Así, escudriñando ciertos detalles de su última obra, observamos que Mel Gibson es un realizador tan veleidoso e intuitivo que logra que sus filmes, pese a resultar espectaculares, lastren en exceso una planificación caótica. Apocalypto nunca renuncia a un plano ostentoso, a una fotografía feísta, a un giro postrer, a dos, tres, cuatro elementos de tensión al unísono, por ello su estilo podría interpretarse como una bastarda revisión del cine de horror de la década de 1970 bajo coartada intelectual: de resultas de enmascarar la verdadera naturaleza bizarre del divertimento nos creamos unas expectativas muy poco acertadas. El retrato de esa sociedad Maya es, pues, en Apocalypto parte de un lujoso decorado plagado de detalles hipnóticos pero de dudosa fidelidad antropológica. Pese a la franca decadencia de la etapa de la que se nos habla se obvian matices de un modo deliberado que nos harían recomponer de una manera más fidedigna su esforzada coartada documentalista.

La bestialidad, con apuntes dignos del más gamberro realizador de serie B, de que hacen gala ciertas secuencias de Apocalypto resultan tan poco estilizadas que restan credibilidad al pretendido tono elegíaco. El director de La pasión de Cristo obvia, deliberadamente, las violaciones a mujeres y los sacrificios de niños pero no escatima en decapitaciones y extirpaciones de corazón (su sadismo es pío). Esas son solo algunas de las contradicciones de un discurso dominado por cierto determinismo moral y una tendencia a la grandilocuencia digna del mismísimo Samuel Broston. De Apocalypto, pasado un tiempo prudencial, puede que solo recordemos la inquina inquisitorial para con sus héroes y su diseño de vestuario apabullante (sorprendentemente de actualidad entre la chavalada adicta a las escarificaciones y el piercing tribal).

El retrato de la sociedad Maya es en Apocalypto parte de un lujoso decorado plagado de detalles hipnóticos pero de dudosa fidelidad antropológica. Pese a la franca decadencia de la etapa de la que se nos habla se obvian matices de un modo deliberado que nos harían recomponer de una manera más fidedigna su esforzada coartada documentalista.

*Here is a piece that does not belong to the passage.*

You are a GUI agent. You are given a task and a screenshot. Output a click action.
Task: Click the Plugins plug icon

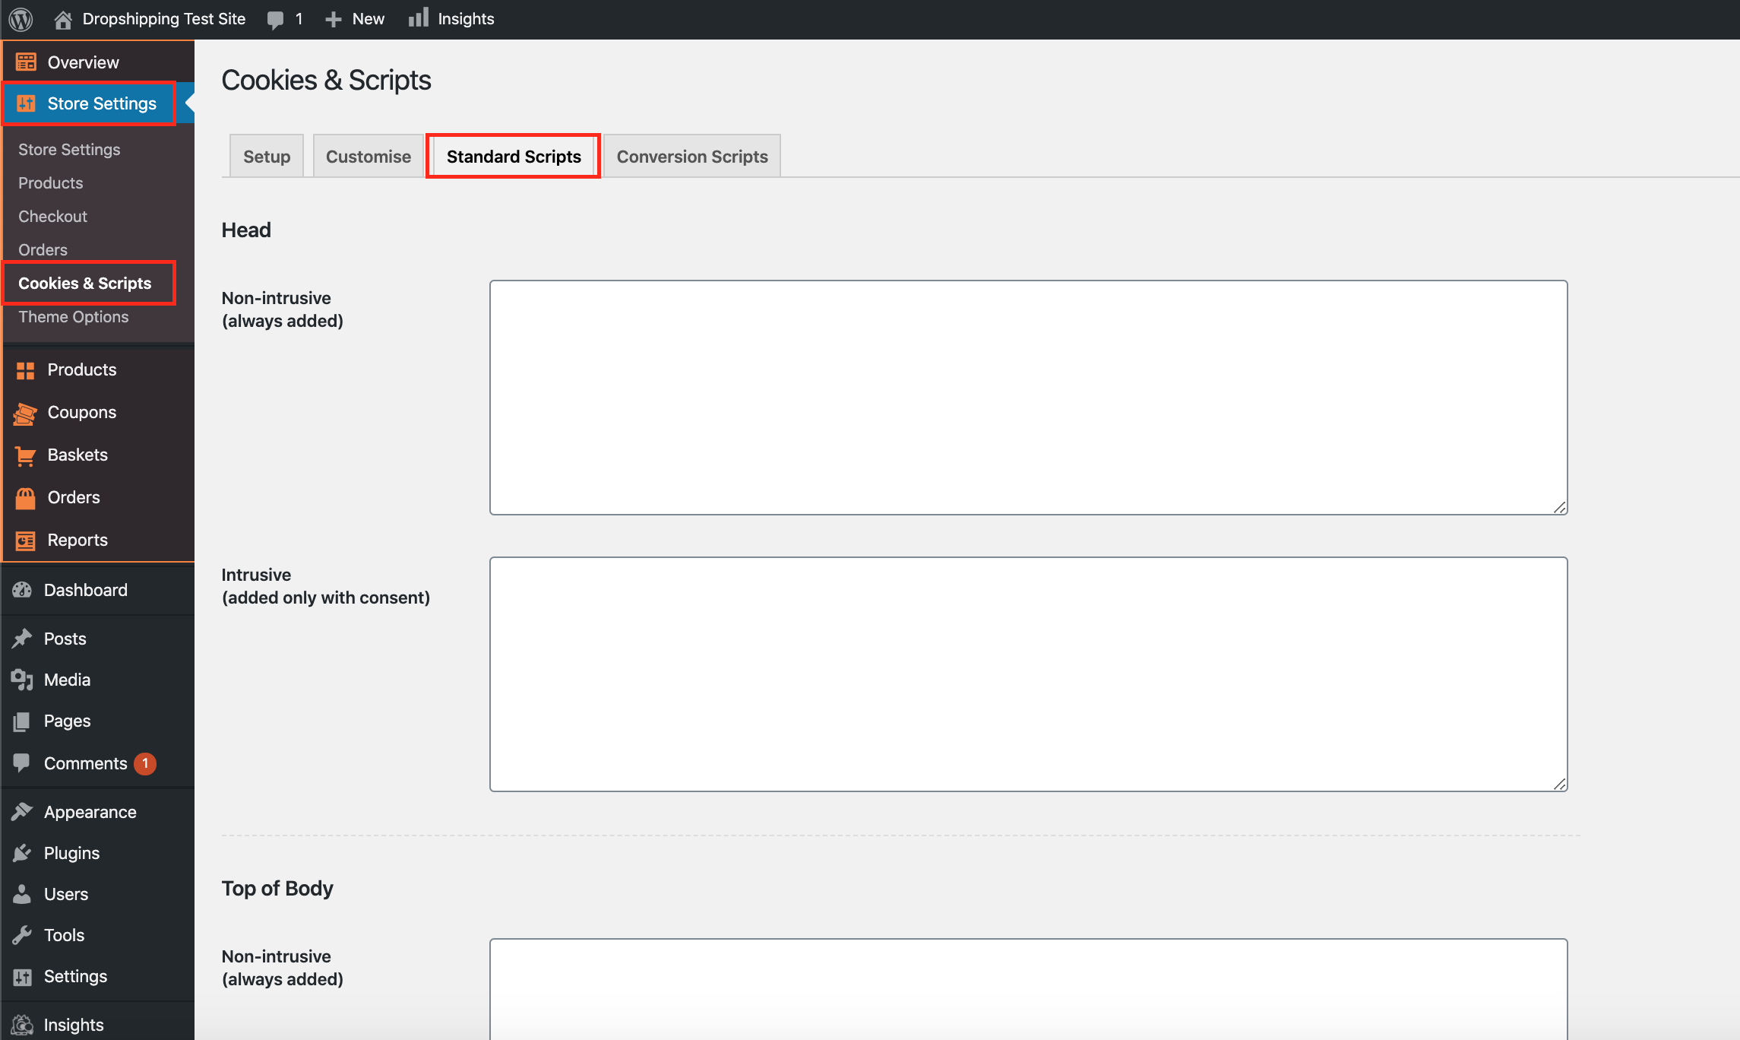22,853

Apocalypto, como entretenido filme de aventuras, no oculta elementos de crítica al politeísmo y, en ese sentido, Gibson es un perfecto verdugo teológico que coloca clavos ardiendo aquí y allá para dejar constancia de la importancia de ciertos valores en un filme pensado al milímetro para encandilar a los jóvenes espectadores. ¿Qué hay de la corruptela política en una cinta que hace gala de retratar el ocaso de una civilización? Pues francamente, poca cosa más que un altar sangriento y un difuso retrato de clases. Gibson ansía salir lo antes posible de ese inmejorable terreno, por sus posibilidades cinematográficas, que es la urbe Maya con la intención de llevar la acción a la selva virgen y jugar a reinventar un filme tan extraordinario como el antes citado Deliverance; eso sí, renunciando a su insalubre retrato moral y disfrazándolo de vitriólico exploit. Dejando a un lado el filme de Boorman, y por poner otro ejemplo, hay mil veces más mala saña en otra cinta tan pretérita como El malvado Zaroff (The Most Dangerous Game, 1932) de Irving Pichel y Ernest B. Schoedsack (filme que comparte idéntica idea del cazador y la presa) que en este hiperbólico salmo gibsoniano.

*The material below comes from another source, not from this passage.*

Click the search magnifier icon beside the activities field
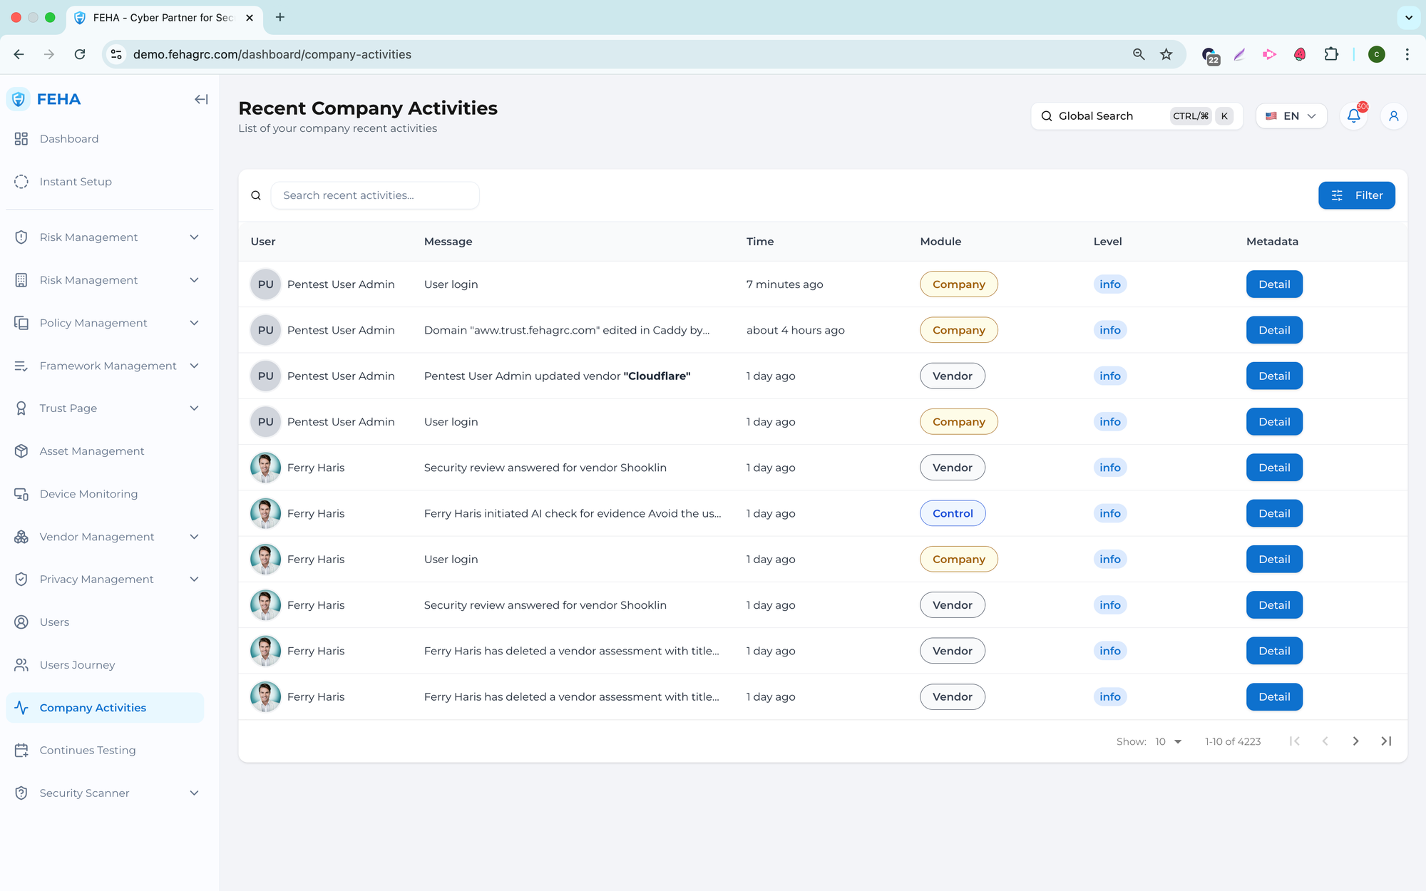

En resumen, Apocalypto es un filme que entretiene por su inmediatez pero que lastra una indefinición conceptual preocupante y, lo más importante, porfía a una inexistente mirada documentalista acerca de la civilización Maya la coartada intelectual con objeto de vender un filme con más tópicos de los necesarios. Lo mejor que le puede pasar a Apocalypto es que se recuerde únicamente por su condición de filme de entretenimiento, para otro tipo lecturas más complejas ya existen cintas como El Nuevo Mundo (The New World, 2006) de Terrence Malick.